His very last column for Alithia newspaper, for which he had been writing a daily column titled ‘For and Against’ since 1983, will appear in Thursday’s edition. It was written just before he was taken ill on Monday, together with another two articles that appeared on Tuesday and Wednesday.

Born in 1930, Constantinides came from the village of Kazaphani, in the Kyrenia district and graduated from the Morphou teaching college, although he did not stay in the teaching profession for very long. He took up writing in the 1950s, as a film and art critic and was the author of the book ‘Myth and Criticism: Critique of the Intellectual Establishment,’ displaying his critical, anti-establishment attitude that he maintained until his death.

A leftist in his youth, he worked for the Akel newspaper ‘Neos Dimokratis’ before founding the newspaper Embros in 1956 with other young journalists of the Left. He turned his back on the Left over its stance on the Eoka struggle and was never to return to the fold. In subsequent years he often castigated Akel’s close links with the Soviet Union.

In the 1960s he worked for several newspapers, while in 1976 he was one of the nine journalists that set up Simerini newspaper, which offered an alternative to the pro-Makarios press of the time. He left a few years later, taking over as the editor-in-chief of Alithia newspaper in 1983. During this time, he was also the Cyprus correspondent of Agence France Presse.

He stepped down as editor-in chief in 2006, but stayed on at the paper as an editorial consultant, penning his column and writing unique daily feature about ‘word usage and meaning’ that reflected his passion for language and linguistics. He spoke several languages. Despite seven decades in print journalism, he never used a typewriter. All his pieces, throughout his career, submitted handwritten.
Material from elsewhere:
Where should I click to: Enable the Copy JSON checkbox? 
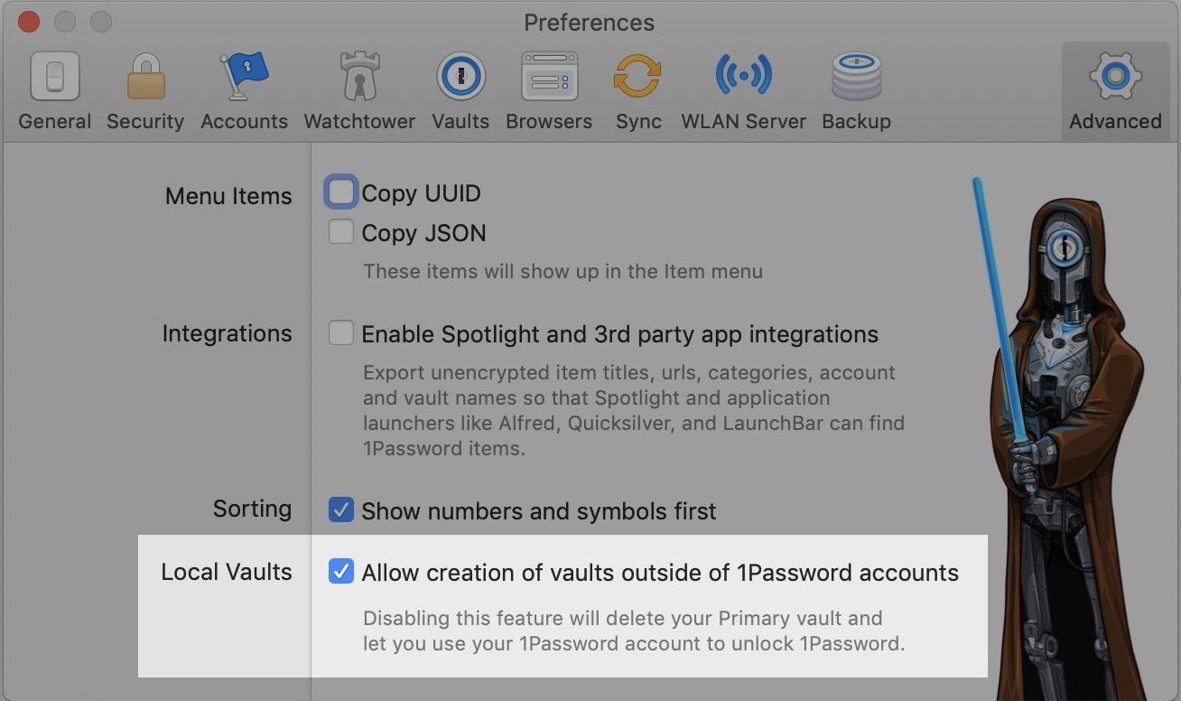(341, 232)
Never afraid to speak his mind, regardless of whom he upset, Constantinides pioneered a more irreverent type of journalism in the staid world of newspapers which always showed deference to authority. He regularly exposed the platitudes of politicians and cut through the sloganeering and mocked authority.

In the 1970s and ‘80s he was a constant thorn in the side of President Kyprianou, whom he mocked mercilessly for what Constantinides viewed as the president’s vacuous rhetoric, also publishing a book with a selection of the statements he uttered during his presidency and which nobody else dared to question publicly. It was at this time that he coined his oft-used catchphrase that in “In Cyprus you can’t take anything entirely seriously or entirely as a joke.”

A champion of a Cyprus settlement, he made a point of regularly reminding readers of what Greek Cypriots had lost by rejecting the Annan plan. Appropriately, his last column that will be published on Thursday, is about Famagusta, which would have been returned if the plan had been accepted.

He is survived by his wife Anna and three children. Christiana and Katerina from his first marriage and Alexandros from his second.